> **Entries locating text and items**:

________________________________________

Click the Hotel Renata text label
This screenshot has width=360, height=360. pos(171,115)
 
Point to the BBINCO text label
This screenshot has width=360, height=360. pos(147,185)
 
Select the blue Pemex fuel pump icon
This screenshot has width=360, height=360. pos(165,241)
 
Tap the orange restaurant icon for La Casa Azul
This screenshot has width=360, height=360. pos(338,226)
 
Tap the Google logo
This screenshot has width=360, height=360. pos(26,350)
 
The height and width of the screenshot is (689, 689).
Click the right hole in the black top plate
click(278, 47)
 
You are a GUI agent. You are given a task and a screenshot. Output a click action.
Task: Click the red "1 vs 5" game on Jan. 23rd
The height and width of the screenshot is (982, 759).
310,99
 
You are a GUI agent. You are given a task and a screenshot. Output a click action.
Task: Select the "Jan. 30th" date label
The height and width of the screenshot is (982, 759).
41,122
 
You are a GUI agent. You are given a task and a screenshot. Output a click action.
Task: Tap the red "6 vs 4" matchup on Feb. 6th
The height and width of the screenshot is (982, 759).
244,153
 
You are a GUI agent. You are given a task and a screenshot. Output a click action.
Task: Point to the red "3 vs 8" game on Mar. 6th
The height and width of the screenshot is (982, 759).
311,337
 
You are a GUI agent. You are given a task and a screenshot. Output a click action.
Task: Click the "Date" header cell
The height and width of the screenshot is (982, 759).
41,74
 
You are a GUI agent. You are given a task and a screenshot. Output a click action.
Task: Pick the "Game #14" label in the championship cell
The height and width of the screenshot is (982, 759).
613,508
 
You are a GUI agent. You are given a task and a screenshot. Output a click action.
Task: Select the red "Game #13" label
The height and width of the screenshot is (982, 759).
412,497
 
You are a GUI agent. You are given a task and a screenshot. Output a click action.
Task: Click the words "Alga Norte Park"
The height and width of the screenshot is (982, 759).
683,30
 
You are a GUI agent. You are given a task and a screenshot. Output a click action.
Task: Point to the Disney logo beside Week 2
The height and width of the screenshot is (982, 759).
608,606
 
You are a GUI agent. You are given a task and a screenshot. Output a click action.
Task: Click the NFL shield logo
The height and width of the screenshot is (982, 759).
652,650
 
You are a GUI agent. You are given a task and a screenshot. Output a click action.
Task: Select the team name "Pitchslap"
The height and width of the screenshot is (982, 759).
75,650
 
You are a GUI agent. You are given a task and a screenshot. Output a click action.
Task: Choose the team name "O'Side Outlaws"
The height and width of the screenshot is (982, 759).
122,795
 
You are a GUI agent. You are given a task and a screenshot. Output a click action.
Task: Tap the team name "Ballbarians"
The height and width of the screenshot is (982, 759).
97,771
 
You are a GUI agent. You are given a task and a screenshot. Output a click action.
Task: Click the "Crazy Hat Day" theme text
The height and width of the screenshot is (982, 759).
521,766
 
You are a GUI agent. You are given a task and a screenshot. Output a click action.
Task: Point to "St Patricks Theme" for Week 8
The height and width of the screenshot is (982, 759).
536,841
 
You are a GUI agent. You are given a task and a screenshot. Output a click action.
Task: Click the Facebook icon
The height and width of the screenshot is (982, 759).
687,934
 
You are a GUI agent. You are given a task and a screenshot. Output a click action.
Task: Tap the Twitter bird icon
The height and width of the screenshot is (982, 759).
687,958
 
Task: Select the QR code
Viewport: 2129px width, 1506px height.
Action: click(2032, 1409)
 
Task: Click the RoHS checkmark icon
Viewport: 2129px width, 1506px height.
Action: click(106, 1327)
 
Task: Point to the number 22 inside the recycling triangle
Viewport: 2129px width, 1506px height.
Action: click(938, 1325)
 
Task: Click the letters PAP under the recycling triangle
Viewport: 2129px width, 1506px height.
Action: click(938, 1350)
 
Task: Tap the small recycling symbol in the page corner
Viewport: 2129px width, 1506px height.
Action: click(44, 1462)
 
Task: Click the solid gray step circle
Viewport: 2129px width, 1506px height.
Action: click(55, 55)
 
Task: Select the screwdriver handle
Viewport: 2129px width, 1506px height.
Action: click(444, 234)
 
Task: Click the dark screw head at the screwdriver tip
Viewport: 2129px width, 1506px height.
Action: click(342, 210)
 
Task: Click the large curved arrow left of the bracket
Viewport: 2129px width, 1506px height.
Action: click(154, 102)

________________________________________

> **Exercise brief**:
Display each line from the items above that contains the string "triangle".

> **Exercise response**:
Task: Point to the number 22 inside the recycling triangle
Task: Click the letters PAP under the recycling triangle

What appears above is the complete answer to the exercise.